In 1634, 27 years after English colonists landed at Jamestown, a group of entrepreneurs and adventurers led by Leonard Calvert, son of the 1st Lord Baltimore, sailed forth on the ships Ark and Dove to establish the Maryland colony.
They named their new capital St. Mary’s City to honor the Virgin Mary. Catholics like the Calverts had experienced religious persecution in England, and soon they issued a proclamation extending freedom of worship to all (Trinitarian) Christians. This then-radical announcement established the Maryland colony’s reputation as the birthplace of the American values of religious tolerance and separation of church and state. Today, Historic St. Mary’s City, recognized as a National Historic Landmark in 1969, is a living history museum and sits alongside St. Mary’s College of Maryland on a peninsula bordered by the Potomac and Patuxent rivers and the Chesapeake Bay at the southernmost tip of the state.
The early colonists were welcomed by indigenous peoples who had inhabited the Chesapeake, one of the richest ecosystems in the world, for thousands of years. Unlike the Powhatan in the Virginia colonies, the Yaocomico and Piscataway offered the new arrivals shelter and sought a relationship of mutual benefit. The ensuing shift from virgin woodland to tobacco plantations was swift and seismic in its impact on the peoples and land.
But once colonial culture became dominant and the transition to tobacco agriculture, fishing, crabbing, and oystering was complete, the pace of life in St. Mary’s slowed. Political upheaval in 1694 resulted in removal of the Maryland capital from St. Mary’s City to Annapolis, and the area began to earn its reputation as a rural “backwater.”
For over 300 years, St. Mary’s County was a place marked by tradition and continuity. Yes, the place experienced fluctuating tobacco prices, wartime attacks by the British in 1776 and 1814, the Civil War and emancipation of Maryland’s enslaved persons, and almost a century of “oyster wars” between Maryland and Virginia watermen. But St. Mary’s remained isolated and parochial.

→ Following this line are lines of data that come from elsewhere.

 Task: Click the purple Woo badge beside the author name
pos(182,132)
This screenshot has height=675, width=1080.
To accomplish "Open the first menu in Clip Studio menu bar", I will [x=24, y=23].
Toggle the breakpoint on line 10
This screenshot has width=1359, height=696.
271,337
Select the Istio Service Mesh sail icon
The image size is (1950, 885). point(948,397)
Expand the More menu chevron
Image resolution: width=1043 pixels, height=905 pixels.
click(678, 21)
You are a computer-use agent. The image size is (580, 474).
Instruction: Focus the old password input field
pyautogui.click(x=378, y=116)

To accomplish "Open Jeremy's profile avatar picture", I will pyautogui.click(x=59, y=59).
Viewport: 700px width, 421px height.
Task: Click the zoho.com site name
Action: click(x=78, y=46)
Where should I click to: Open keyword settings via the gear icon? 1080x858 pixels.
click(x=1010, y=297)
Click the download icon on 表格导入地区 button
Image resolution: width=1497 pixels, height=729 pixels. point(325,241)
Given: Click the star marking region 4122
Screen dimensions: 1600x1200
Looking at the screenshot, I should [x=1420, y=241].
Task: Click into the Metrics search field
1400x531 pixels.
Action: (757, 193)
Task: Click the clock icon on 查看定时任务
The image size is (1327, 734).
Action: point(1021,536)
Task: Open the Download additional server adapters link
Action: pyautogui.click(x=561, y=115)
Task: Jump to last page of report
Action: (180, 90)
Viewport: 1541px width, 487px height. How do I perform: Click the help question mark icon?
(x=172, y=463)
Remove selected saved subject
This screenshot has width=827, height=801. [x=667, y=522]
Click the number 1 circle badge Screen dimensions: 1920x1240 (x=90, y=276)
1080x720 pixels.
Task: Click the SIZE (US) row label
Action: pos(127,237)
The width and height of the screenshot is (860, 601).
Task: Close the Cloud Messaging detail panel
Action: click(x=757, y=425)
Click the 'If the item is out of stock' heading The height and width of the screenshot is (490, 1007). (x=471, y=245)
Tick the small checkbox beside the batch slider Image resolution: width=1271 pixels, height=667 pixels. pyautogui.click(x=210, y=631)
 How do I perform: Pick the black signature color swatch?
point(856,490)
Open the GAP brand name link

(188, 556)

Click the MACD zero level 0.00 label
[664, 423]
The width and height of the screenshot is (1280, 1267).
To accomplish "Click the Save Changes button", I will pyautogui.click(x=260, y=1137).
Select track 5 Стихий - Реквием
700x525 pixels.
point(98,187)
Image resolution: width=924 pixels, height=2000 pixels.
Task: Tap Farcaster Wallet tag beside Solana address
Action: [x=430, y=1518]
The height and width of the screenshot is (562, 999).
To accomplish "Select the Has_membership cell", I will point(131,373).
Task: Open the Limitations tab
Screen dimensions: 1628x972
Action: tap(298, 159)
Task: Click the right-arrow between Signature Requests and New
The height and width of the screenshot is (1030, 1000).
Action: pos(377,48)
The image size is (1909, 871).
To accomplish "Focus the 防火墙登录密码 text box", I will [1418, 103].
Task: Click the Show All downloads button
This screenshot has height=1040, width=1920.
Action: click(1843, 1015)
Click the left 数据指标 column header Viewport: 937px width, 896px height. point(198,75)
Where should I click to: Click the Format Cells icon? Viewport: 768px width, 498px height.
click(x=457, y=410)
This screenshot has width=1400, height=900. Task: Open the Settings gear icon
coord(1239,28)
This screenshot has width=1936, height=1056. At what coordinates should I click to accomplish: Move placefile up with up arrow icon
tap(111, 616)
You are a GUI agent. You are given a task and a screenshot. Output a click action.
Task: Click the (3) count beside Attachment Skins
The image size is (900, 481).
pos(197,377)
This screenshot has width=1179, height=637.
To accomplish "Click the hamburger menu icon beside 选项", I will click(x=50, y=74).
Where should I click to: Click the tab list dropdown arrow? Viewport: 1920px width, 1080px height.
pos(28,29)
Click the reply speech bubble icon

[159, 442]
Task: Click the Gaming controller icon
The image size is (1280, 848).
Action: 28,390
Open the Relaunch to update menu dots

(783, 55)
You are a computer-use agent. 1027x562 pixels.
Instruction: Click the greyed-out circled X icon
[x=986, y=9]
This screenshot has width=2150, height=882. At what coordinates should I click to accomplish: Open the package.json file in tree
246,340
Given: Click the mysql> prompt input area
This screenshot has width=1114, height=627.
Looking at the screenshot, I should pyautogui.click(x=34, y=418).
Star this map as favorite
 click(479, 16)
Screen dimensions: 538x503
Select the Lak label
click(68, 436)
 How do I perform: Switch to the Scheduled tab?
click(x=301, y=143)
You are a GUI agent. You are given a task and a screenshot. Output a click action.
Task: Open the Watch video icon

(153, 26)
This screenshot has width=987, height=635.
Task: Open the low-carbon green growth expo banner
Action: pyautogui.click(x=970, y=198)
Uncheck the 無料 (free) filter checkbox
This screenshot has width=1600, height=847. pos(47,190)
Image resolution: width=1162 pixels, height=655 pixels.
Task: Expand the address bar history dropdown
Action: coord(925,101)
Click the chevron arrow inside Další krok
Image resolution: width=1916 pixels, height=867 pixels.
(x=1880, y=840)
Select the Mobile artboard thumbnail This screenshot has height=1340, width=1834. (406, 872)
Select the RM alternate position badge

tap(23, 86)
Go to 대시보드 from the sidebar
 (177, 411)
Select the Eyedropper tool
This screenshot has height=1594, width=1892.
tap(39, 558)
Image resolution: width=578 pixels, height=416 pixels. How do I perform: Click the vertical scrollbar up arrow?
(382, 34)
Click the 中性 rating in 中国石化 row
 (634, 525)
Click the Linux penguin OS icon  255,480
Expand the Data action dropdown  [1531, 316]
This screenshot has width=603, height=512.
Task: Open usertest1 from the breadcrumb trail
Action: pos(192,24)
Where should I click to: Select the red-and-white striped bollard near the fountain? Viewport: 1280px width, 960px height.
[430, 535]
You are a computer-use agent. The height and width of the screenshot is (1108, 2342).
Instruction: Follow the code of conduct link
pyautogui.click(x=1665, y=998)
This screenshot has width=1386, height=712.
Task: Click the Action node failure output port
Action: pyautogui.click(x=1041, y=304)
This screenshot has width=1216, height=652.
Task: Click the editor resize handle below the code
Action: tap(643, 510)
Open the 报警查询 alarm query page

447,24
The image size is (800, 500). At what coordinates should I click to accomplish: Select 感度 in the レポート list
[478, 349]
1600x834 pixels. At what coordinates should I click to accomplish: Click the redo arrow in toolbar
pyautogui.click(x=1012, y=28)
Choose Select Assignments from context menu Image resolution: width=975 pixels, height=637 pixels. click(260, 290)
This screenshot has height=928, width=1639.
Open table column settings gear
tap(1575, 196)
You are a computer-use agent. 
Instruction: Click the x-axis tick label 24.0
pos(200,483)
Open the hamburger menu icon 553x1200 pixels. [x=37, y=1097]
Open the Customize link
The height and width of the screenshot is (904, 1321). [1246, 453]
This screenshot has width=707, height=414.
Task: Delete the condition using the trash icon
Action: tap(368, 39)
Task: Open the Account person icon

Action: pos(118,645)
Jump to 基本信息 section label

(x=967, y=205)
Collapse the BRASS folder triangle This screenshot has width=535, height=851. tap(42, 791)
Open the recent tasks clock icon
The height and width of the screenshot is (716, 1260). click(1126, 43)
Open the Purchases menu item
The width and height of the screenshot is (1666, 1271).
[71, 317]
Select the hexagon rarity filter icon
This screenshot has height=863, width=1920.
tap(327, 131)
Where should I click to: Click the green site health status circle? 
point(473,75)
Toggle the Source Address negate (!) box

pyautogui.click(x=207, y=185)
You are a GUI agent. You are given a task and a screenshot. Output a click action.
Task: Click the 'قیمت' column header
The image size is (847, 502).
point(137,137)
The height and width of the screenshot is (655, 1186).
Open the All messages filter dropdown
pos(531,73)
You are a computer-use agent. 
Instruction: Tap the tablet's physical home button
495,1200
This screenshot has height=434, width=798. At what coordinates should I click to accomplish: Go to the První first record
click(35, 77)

That changed with the arrival of World War II and the establishment of the Patuxent River Naval Air Station. As job opportunities increased, the population grew in number and diversity. The economic shift generated by the Navy’s arrival continues to fuel and shape development in the country today.
What was once an isolated, rural community of farmers, watermen, and small business owners, deeply rooted and slow to change, is now a fast-growing “high-tech corridor.” Naval aerospace and defense contracting dominate the county economy. The area is rapidly transitioning from rural to suburban and has all the environmental challenges, problems, and cultural shifts one would expect in a burgeoning population. As with any great economic shift, as ways of life change, people do not benefit equally from the changes. Hidden inequities and deep social and political divides remain here.
Traveling St. Mary’s roads and waterways today, it’s possible to glimpse vestiges of the past scattered between the new housing developments springing up in former tobacco fields. You can see weathered tobacco barns, former oyster shucking houses, and tumbling-down farmhouses, many in the process of being reclaimed by vegetation. Memorials, monuments, and plantation structures marking the scars of slavery and a war between neighbors reveal a contested history.
Thriving farms still exist here and there. And the rivers and Bay remain, still worked by watermen, though their catch is estimated at one percent of historic levels. The families in St. Mary’s County include those whose ancestors came over on the Ark and the Dove, along with descendants of indigenous peoples, enslaved persons, and slave owners, as well as recent arrivals who have come to join the workforce at the Pax River Naval Air Station. For the former, the historic landscape is full of memories; for the latter, that landscape is full of opportunity for discovery.